The polar region has been losing sea ice at an accelerated rate, shrinking by 12.2% each decade due to warmer temperatures. Under all emission scenarios, an ice-free Arctic could arrive much sooner than previous models had predicted, an ominous sign of the ongoing climate crisis that would have major repercussions on the environment.
Within this decade, the Arctic may see days with no floating ice during the summer, and by mid-century, an ice-free Arctic could last for an entire month during September. By the end of the century, ice-free conditions could last for several months at a time in the Arctic, including some winter months, based on new findings published Tuesday in Nature Reviews Earth & Environment.
“I don’t want to cause alarm necessarily, but I hope it causes awareness,” Alexandra Jahn, a professor of atmospheric and oceanic sciences and lead author of the study, told Gizmodo. “It’s not just in the future, but in almost all our lifetimes, this is going to play a role, and so we need to try our best to limit it.”
The Arctic is not only an important habitat for polar bears, seals, and other wildlife that depend on the sea ice for survival; it also reflects heat back into space. Less ice in the polar region is bad news for us, with more intense heatwaves and extreme winters plaguing our future. The melting of ice in the Arctic also contributes to sea level rise, which endangers coastal cities and small islands.
An ice-free Arctic isn’t entirely free of ice. Instead, scientists consider the polar region having ice-free conditions when the ocean has less than 386,000 square miles (1 million square kilometers) of ice. On average, ice covers 6 million square miles (15.5 million square kilometers) of the Arctic Ocean. That’s a significant decrease, but the researchers behind the new study don’t want us to lose hope yet.
As of now, an ice-free Arctic is inevitable under all emissions scenarios. However, future emission levels will have an impact on how often these ice-free conditions take place and how long they last for.
“It doesn’t end when the Arctic goes ice free,” Jahn said. The study noted significant differences between low-emission scenarios, which keep warming to around 2 degrees Fahrenheit, and the high-emission scenarios, where global warming exceeds 4 degrees Fahrenheit.
“We have icy conditions for potentially three months of the year under the lower emission scenarios and up to nine months a year under the high emission scenario,” Jahn added. “That would be primarily water and only occasionally ice covered, so a complete reversal basically from the low emission scenario.”

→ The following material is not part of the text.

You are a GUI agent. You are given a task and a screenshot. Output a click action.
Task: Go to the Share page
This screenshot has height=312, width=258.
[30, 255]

The same way that Arctic ice is more sensitive to climate change because it responds very strongly to temperature, sea ice can also recover quickly. If temperatures were to come down again in the future, the sea ice in the Arctic could come back within less than a decade, according to Jahn. So while ice-free days in the Arctic are coming soon, there are still ways to make sure they don’t last very long, if we act now.
“We don’t really want people to be surprised that suddenly we are at this point that we thought was going to be 20 years in the future,” Jahn said. “Seeing this fundamental transformation of this whole environment… it does feel really sad and personal.”